Copy the material below line for line, leaving out the pictures.

### Data provided
──────

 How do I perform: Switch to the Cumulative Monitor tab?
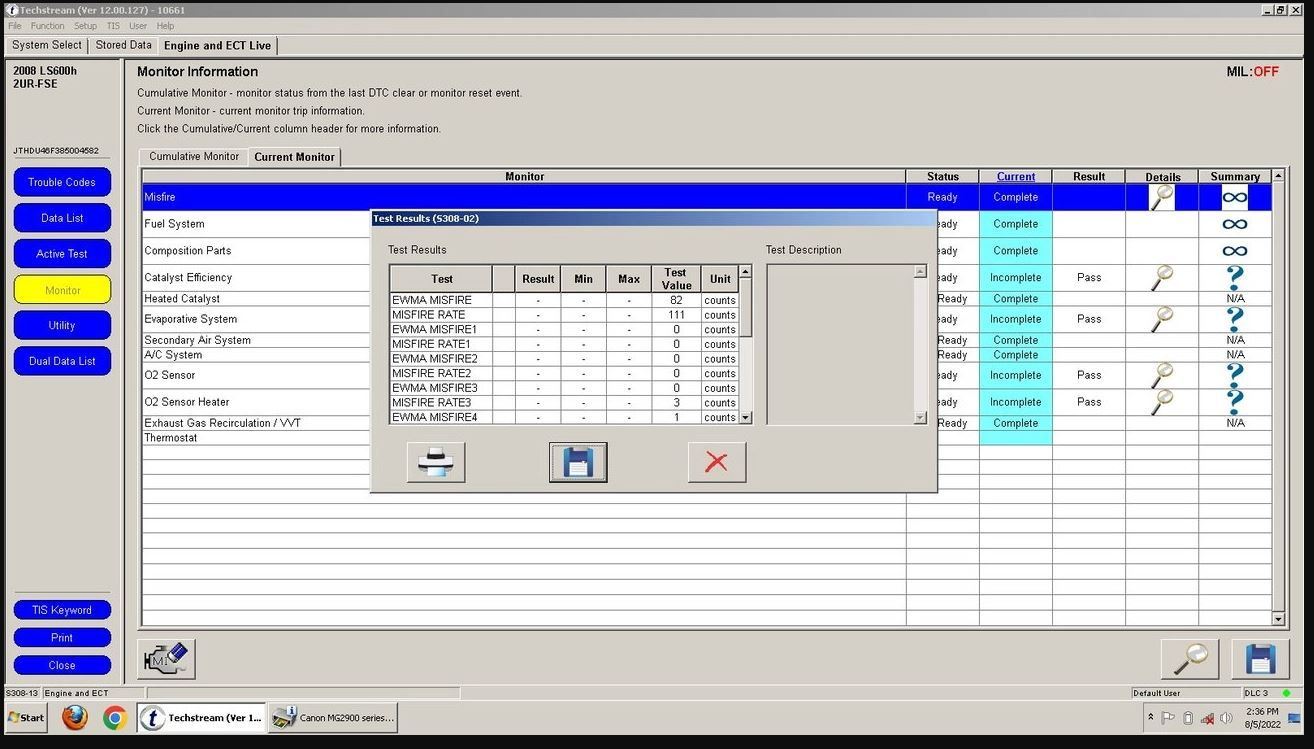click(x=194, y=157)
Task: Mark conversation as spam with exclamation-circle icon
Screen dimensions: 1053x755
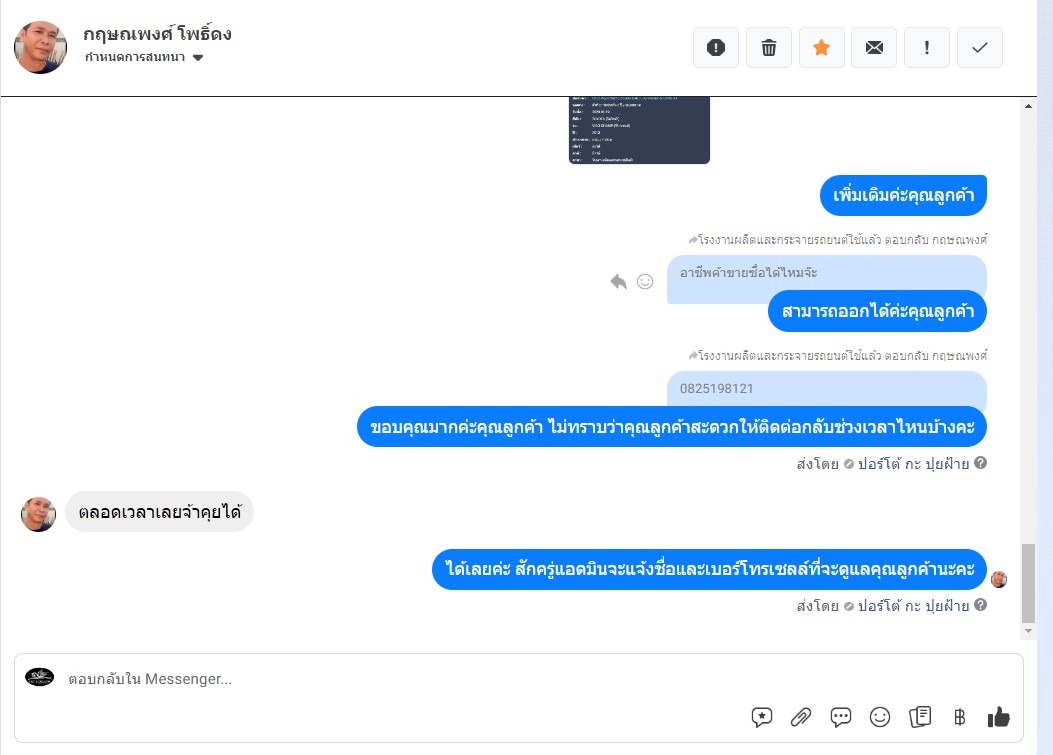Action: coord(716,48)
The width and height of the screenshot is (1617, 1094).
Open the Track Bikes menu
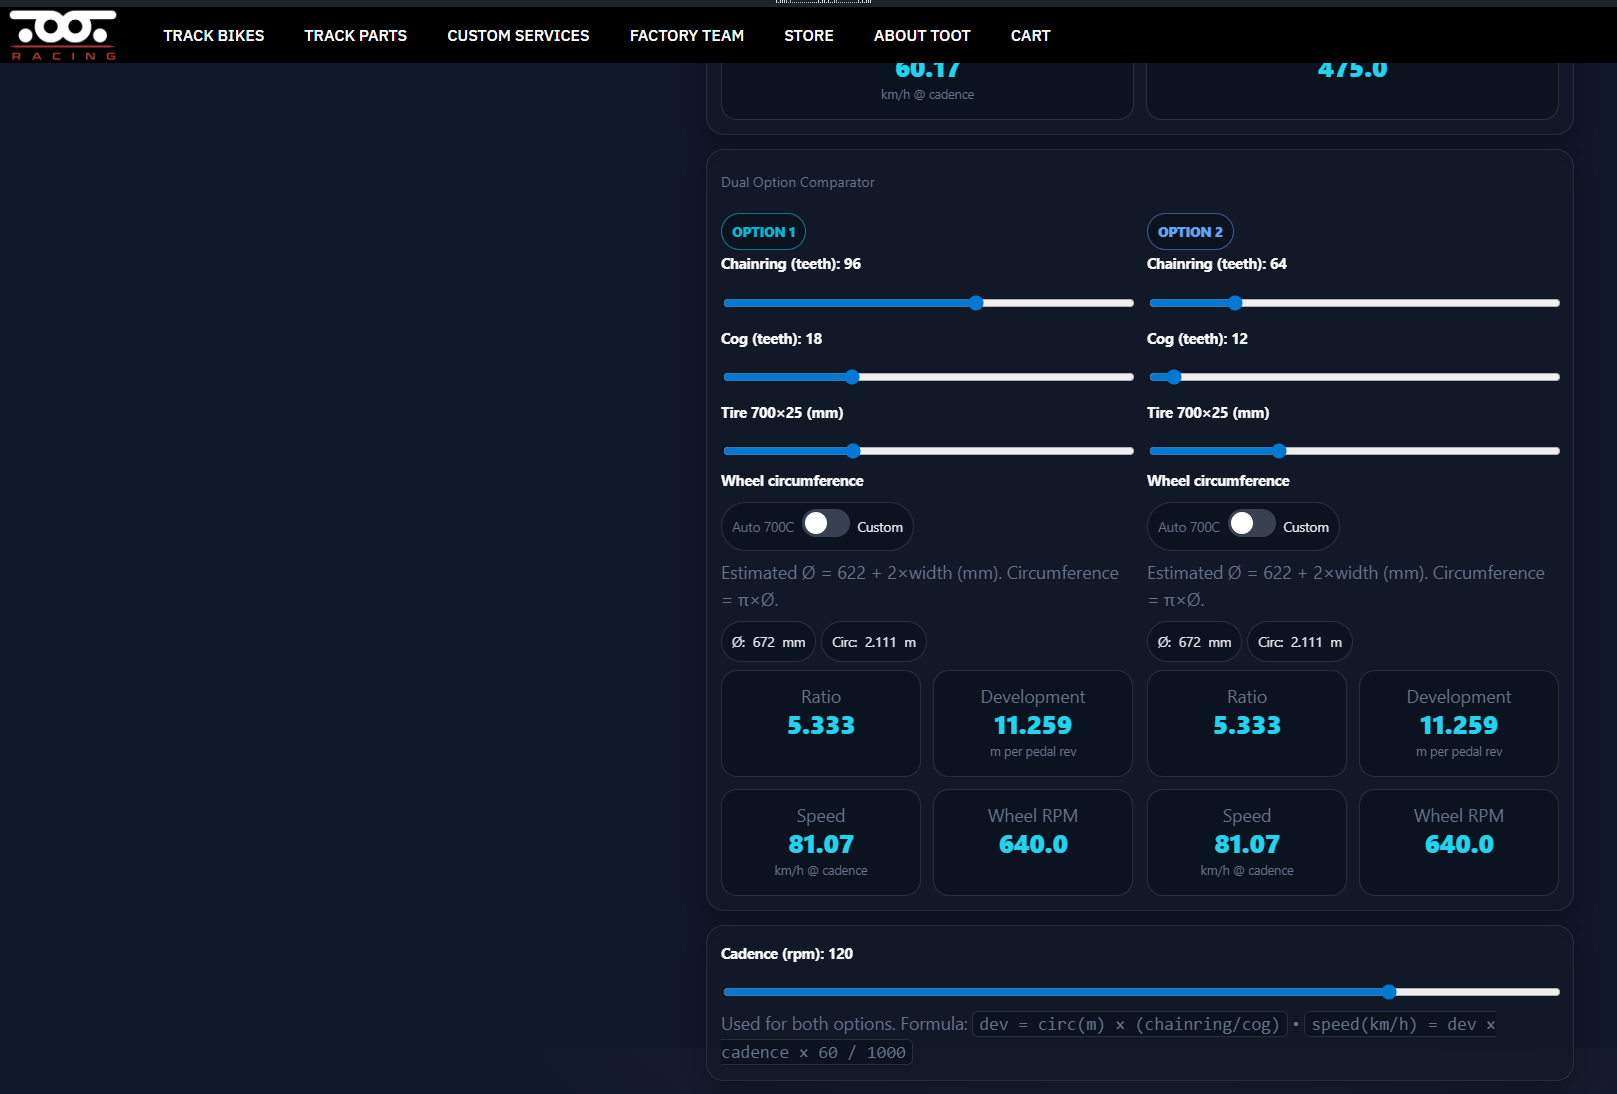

──────

### Task solution
 How do I perform: Switch to the Cumulative Monitor tab?
click(x=194, y=157)
Task: Mark conversation as spam with exclamation-circle icon
Screen dimensions: 1053x755
Action: coord(716,48)
The width and height of the screenshot is (1617, 1094).
Open the Track Bikes menu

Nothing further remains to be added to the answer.